**Your objective**
Only the lines from the one containing "Select room A8 button" through the end of the entries should be returned, exactly as they are, with the pictures omitted.

Dataset entries
▼
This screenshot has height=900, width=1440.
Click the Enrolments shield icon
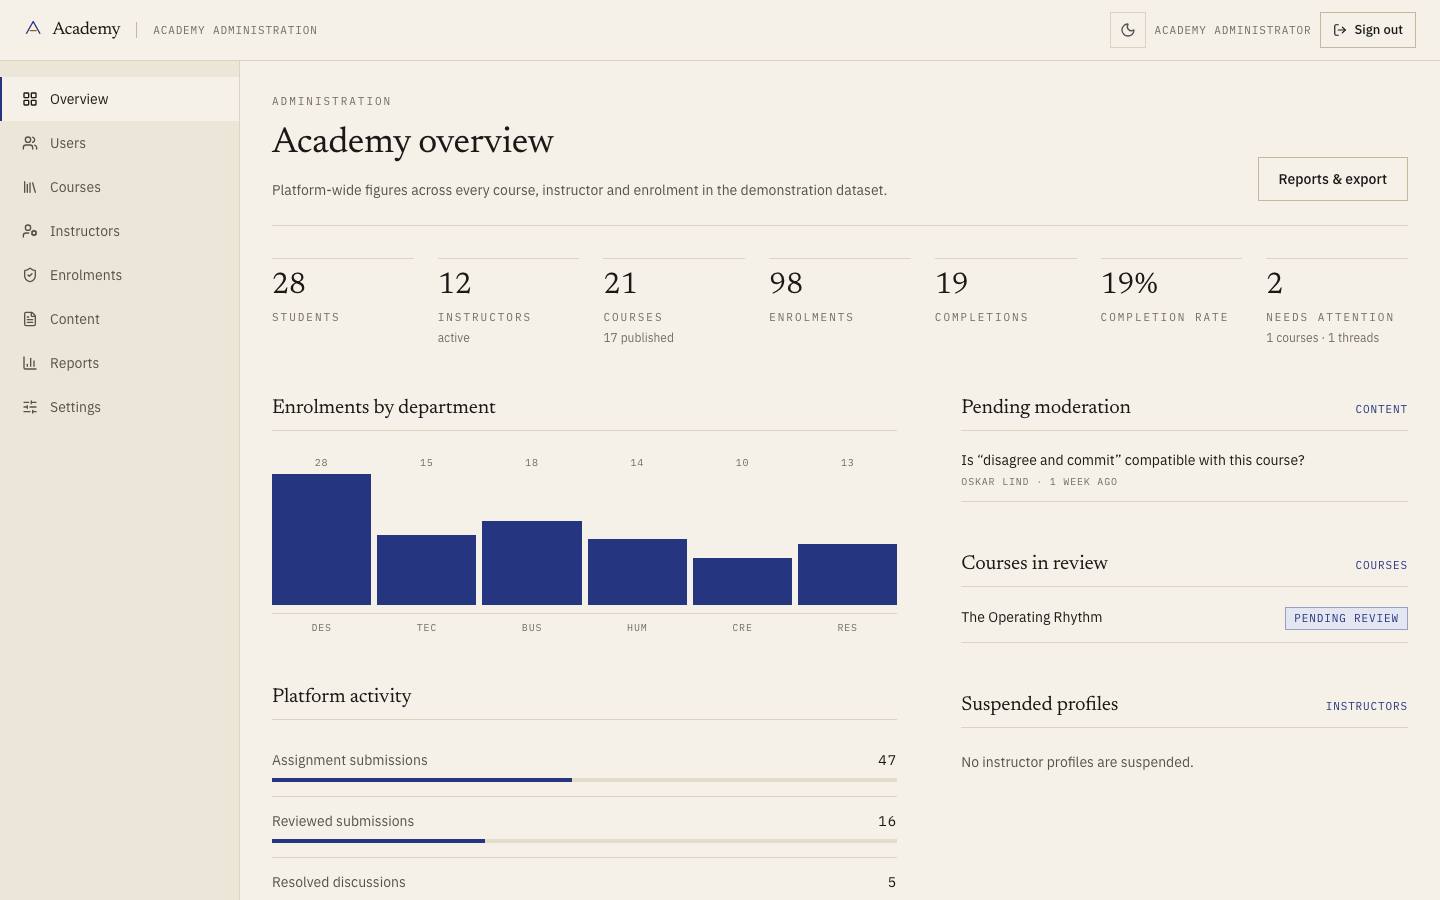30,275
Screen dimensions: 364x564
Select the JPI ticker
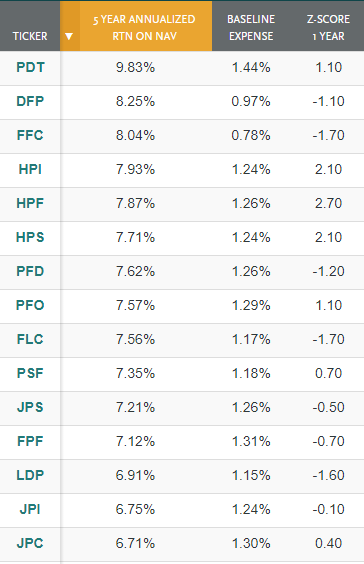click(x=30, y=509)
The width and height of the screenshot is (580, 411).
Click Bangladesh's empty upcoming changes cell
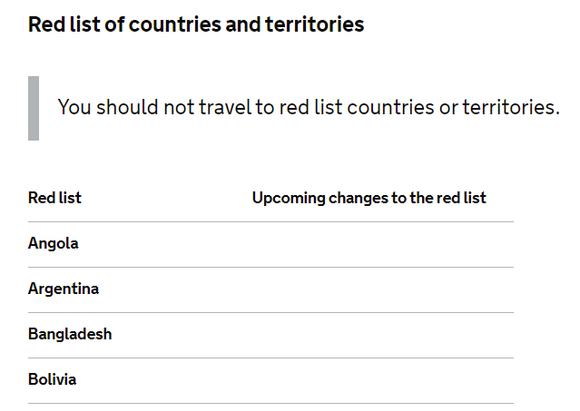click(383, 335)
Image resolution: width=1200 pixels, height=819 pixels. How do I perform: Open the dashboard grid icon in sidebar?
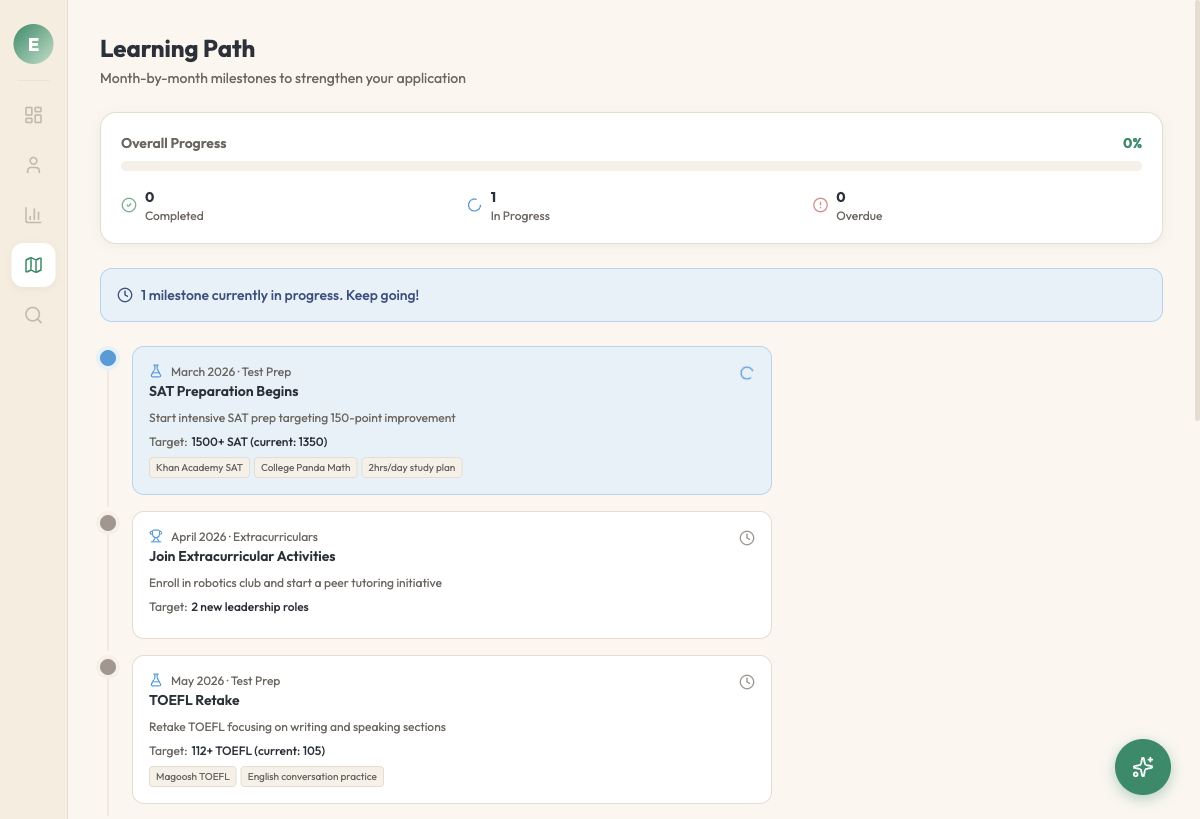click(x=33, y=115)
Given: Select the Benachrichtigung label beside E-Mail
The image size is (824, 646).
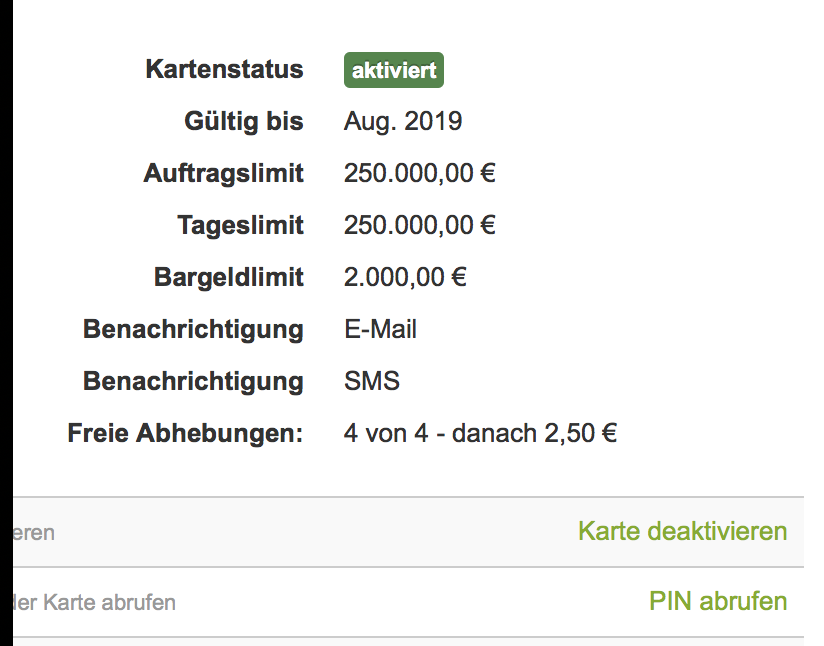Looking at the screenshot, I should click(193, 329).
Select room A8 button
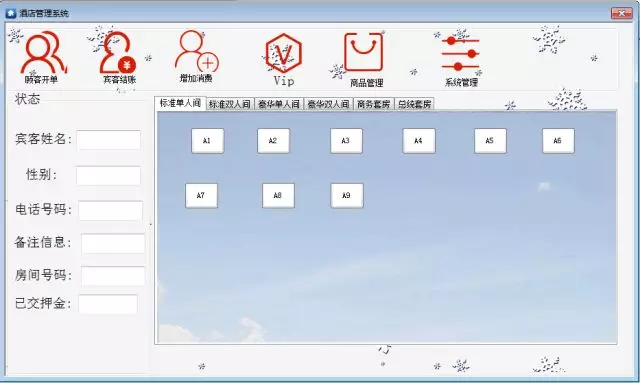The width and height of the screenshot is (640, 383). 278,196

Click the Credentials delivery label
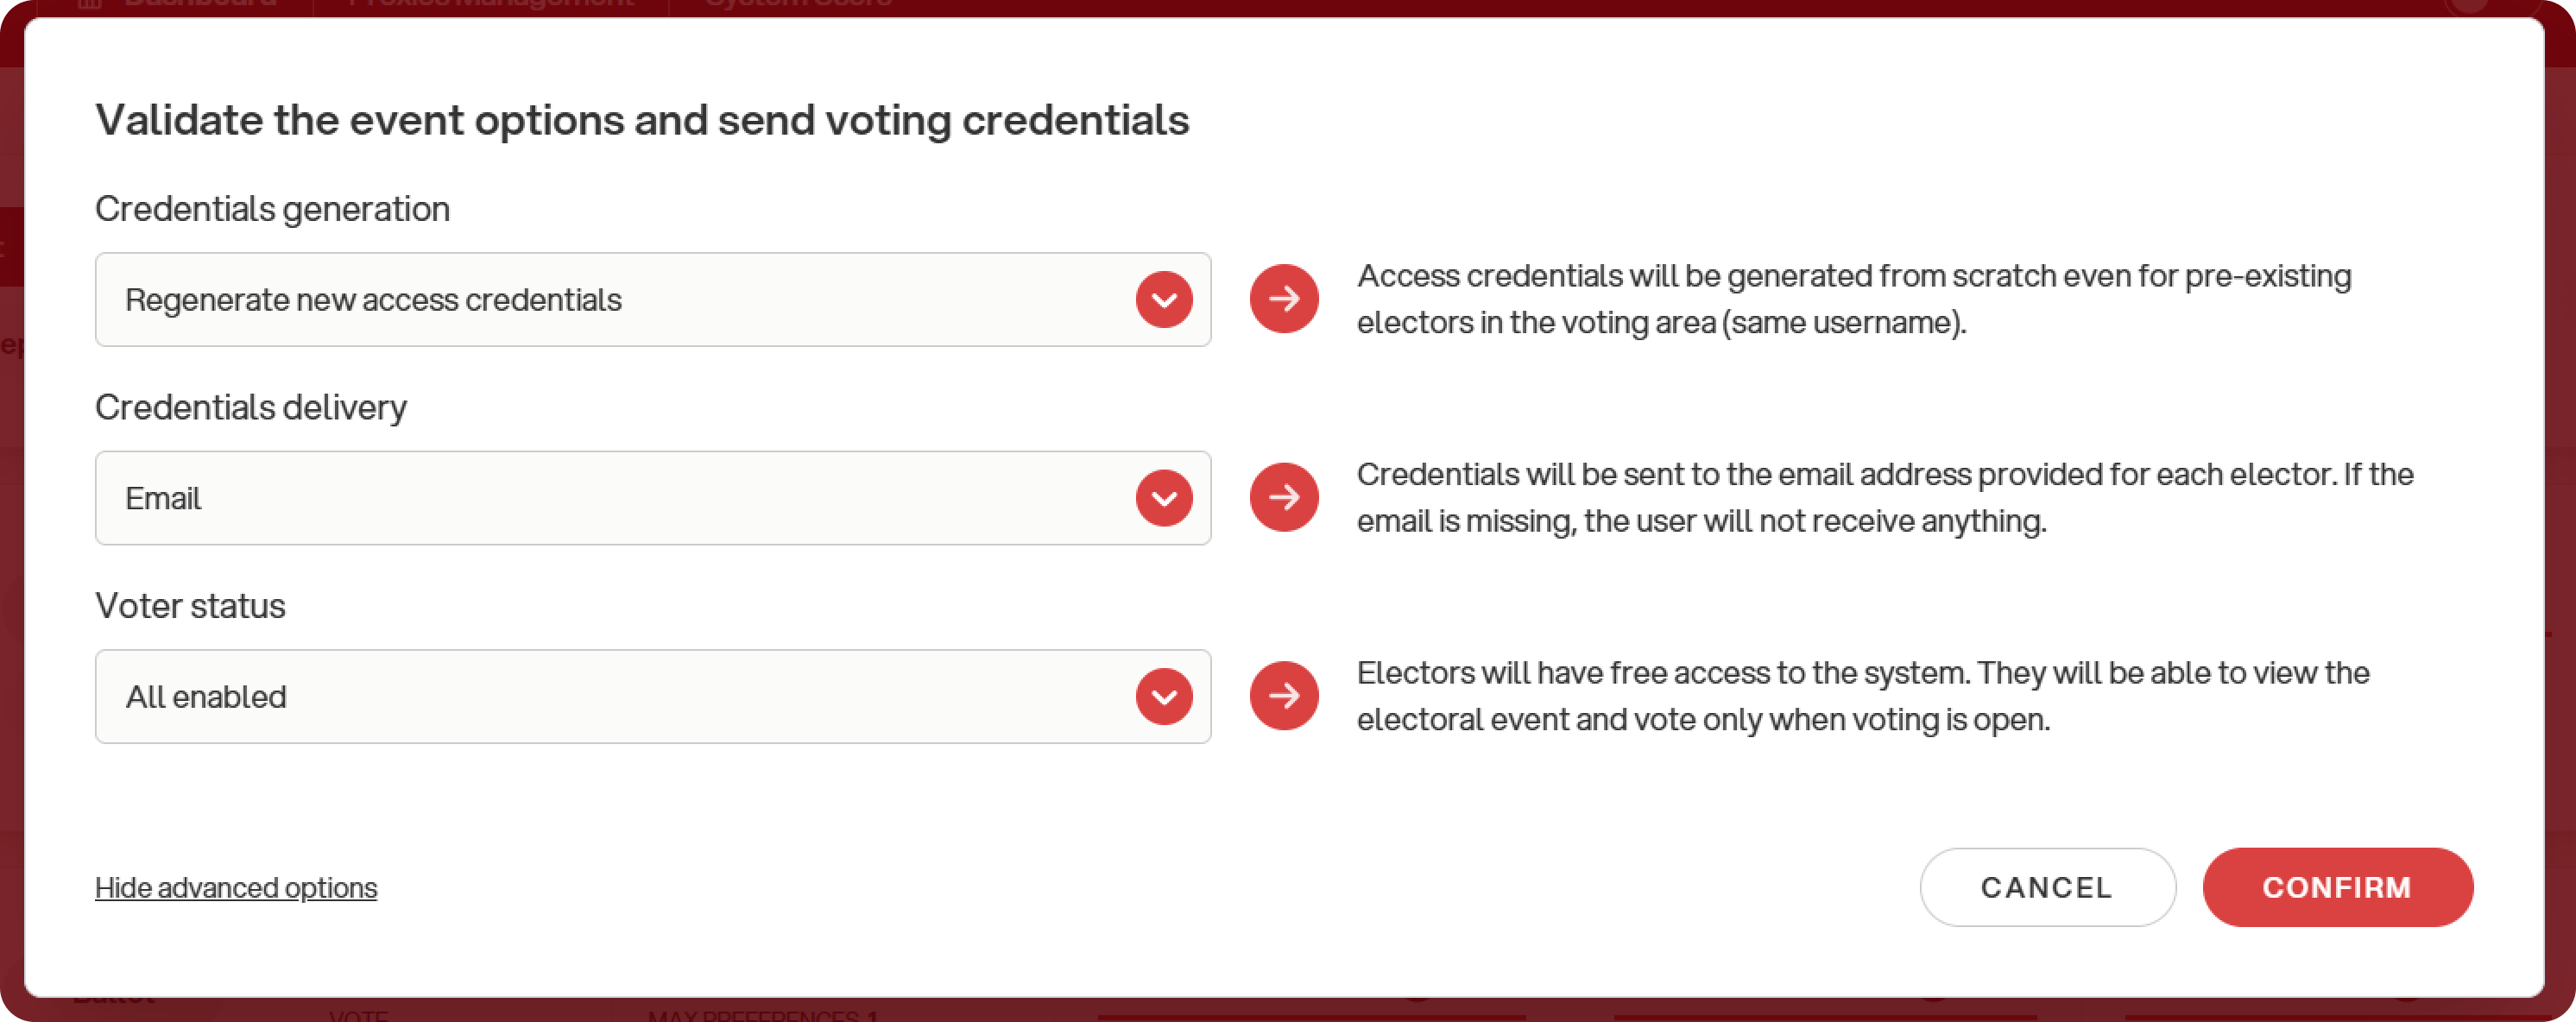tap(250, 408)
▲
**Written answer**
Select room A8 button
The width and height of the screenshot is (640, 383). 278,196

Click the Credentials delivery label
tap(250, 408)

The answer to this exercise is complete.